[START OF PROVIDED TEXT]

# Have to remind myself



## proudwidaddy (Dec 26, 2011)

Today feels like a normal day, work is going good, weather outside is normal for the month, then I have to remind myself that I'm actually going through the divorce process from my stbxw, with her 11 years total, two beautiful children. Does anyone else have those days sometimes?


----------



## nice777guy (Nov 23, 2009)

proudwidaddy said:


> Today feels like a normal day, work is going good, weather outside is normal for the month, then I have to remind myself that I'm actually going through the divorce process from my stbxw, with her 11 years total, two beautiful children. Does anyone else have those days sometimes?


Almost sounds like a good thing - right?

When you get to the point where you aren't dwelling on it - makes me think you're learning to accept it. That's good.


----------



## proudwidaddy (Dec 26, 2011)

Yeah, I guess I've been so used to being negative, dwelling on it all, etc that I didn't think to look at it as a positive


----------



## mmomof3 (Apr 19, 2011)

I have good days too, where I know everything is as it should be. When I am happy. It's alright to be happy inspite of or perhaps because of what is going on. There is no need to remind yourself of the bad things that are going on, life will let you know again soon enough. Enjoy it, allow yourself to be happy as often as possible.


----------



## proudwidaddy (Dec 26, 2011)

You know I came to the realization today that I'm afraid of not finding anyone again that will love me the way my wife USED to love me. So I took a step back and realized, legally I'm still married until May, but my wife is no longer there. She doesn't love me. So I have nothing right now anyway, so it's good to look to the future. Because the past has already happened.


----------

[END OF PROVIDED TEXT]
[START OF DATA SECTION]

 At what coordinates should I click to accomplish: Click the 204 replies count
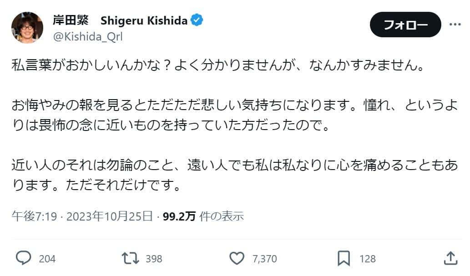[x=47, y=259]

[END OF DATA SECTION]

■ DIRECTIVES
**a.** Please reproduce the forum thread word for word, starting at the words containing "Yeah, I guess" and ending after "(Apr 19, 2011)".
**b.** In the forum thread, until which month does proudwidaddy say he is still legally married?
The lines after the forum thread are separate material.

■ SOLUTIONS TO THE PROBLEMS
**a.**
Yeah, I guess I've been so used to being negative, dwelling on it all, etc that I didn't think to look at it as a positive


----------



## mmomof3 (Apr 19, 2011)

**b.** May